Political analyst Tasneem Essop shared the sentiments of several other commentators who have analysed the country’s political landscape and youth participation. Essop said that according to figures, only 18% of registered voters were under the age of 20, while all categories under 30 experienced a decline.
According to the Independent Electoral Commission (IEC)’s data, the number of South Africans under 20 registered to vote has dropped to the lowest level since at least 1999. Registrations are also at the lowest in at least a decade for the 18-29 age bracket.
The IEC had attempted various campaign strategies to get young people to register, which failed. The commission stated that of nine million South Africans who were eligible to vote did not. Forty-six percent of the unregistered group are aged 20 to 29.
Essop said youth may feel that voting is not a viable way of influencing change.
“Even the young people who have registered may not have cast their vote. Young people aren’t necessarily disengaged or uninterested in politics as they’ve been described, but are rather choosing to turn away from this form electoral politics because they don’t see the role it plays in their lives and don’t see a significance in actually changing issues and conditions in the country.”
Essop highlighted that by choosing not to vote, young people are still making a conscious decision.

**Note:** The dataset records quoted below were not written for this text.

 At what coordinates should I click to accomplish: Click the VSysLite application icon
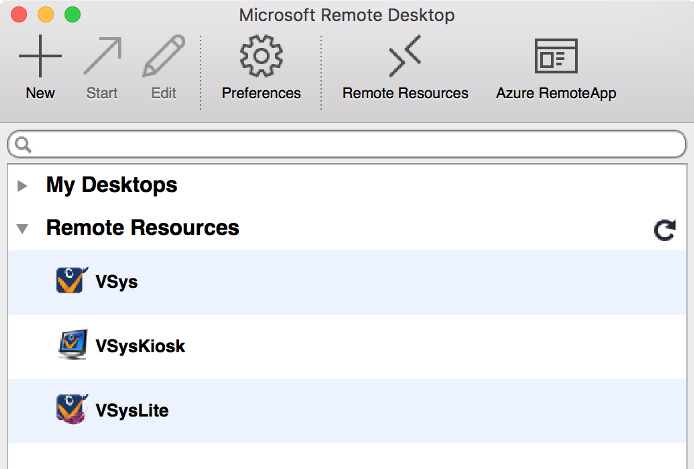[x=72, y=410]
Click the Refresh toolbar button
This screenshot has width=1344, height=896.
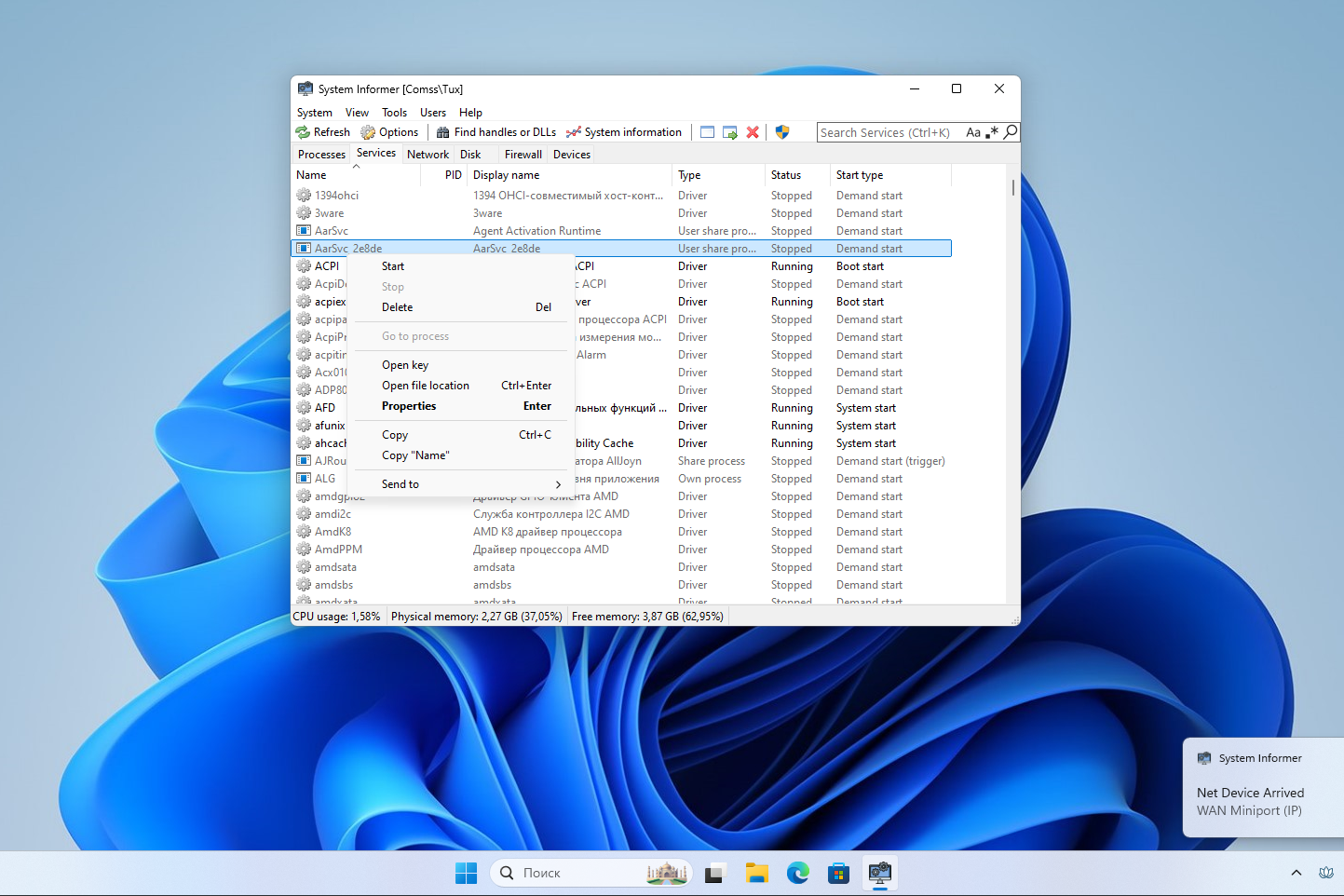pyautogui.click(x=323, y=132)
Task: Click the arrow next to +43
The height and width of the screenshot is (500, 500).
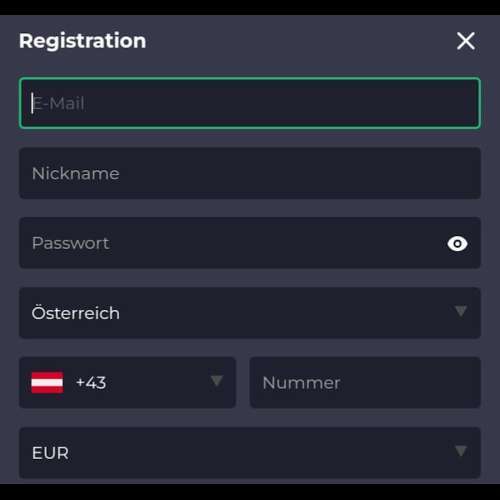Action: 217,381
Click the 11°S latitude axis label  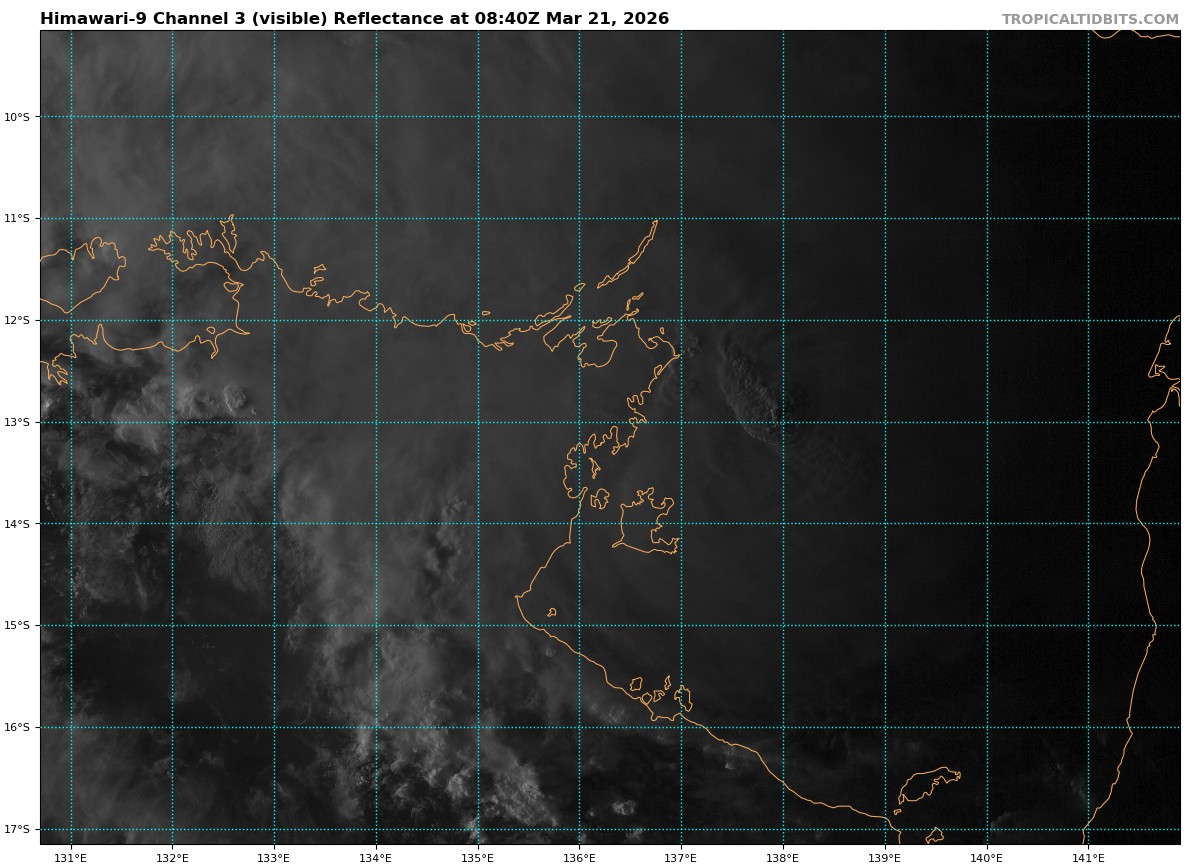click(18, 219)
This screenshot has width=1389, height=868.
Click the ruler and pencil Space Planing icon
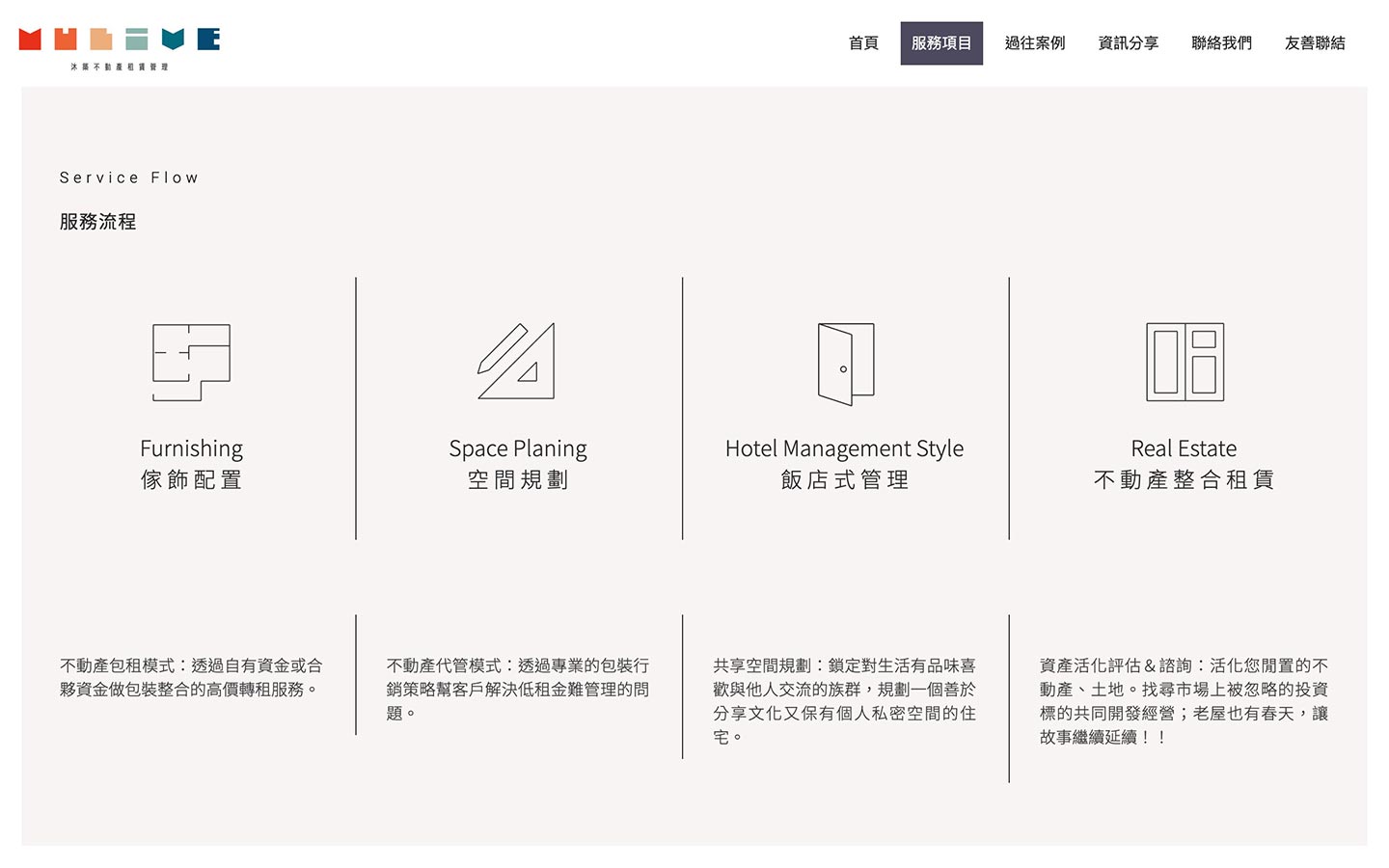coord(517,362)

“This (not voting) is a political decision in many ways. It’s important to see it in the context of a much bigger political system where you can engage in different ways and not just narrow it to an electoral moment as if that’s the only way to engage in politics.
She explained that youth participate in various movements and protests to hold those in power to account and cites the success of mass protests such as #FeesMustFall a few years ago.
“Youth are taking the fight to the street. I think it calls for some deeper connection on the side of political parties. Why are they not managing to translate this kind of political engagements into votes? For example, education hasn’t been among the topics focused on during election debates. But jobs, corruption and land were quite central.”
Many analysts, including Essop, noted that the lack of youth presentation in parliament could influence the way young people view the “game of politics”. She pointed out the reach of young party members is not efficient.
“It’s important to recognize that there have been young people that have kicked the door open so as to speak in these political parties and the movements they came from really opened that door. At the same time, it’s not enough. You have parties putting young leaders in their parliamentary list but it doesn’t do much to sway the numbers of young people that are represented in those parties.”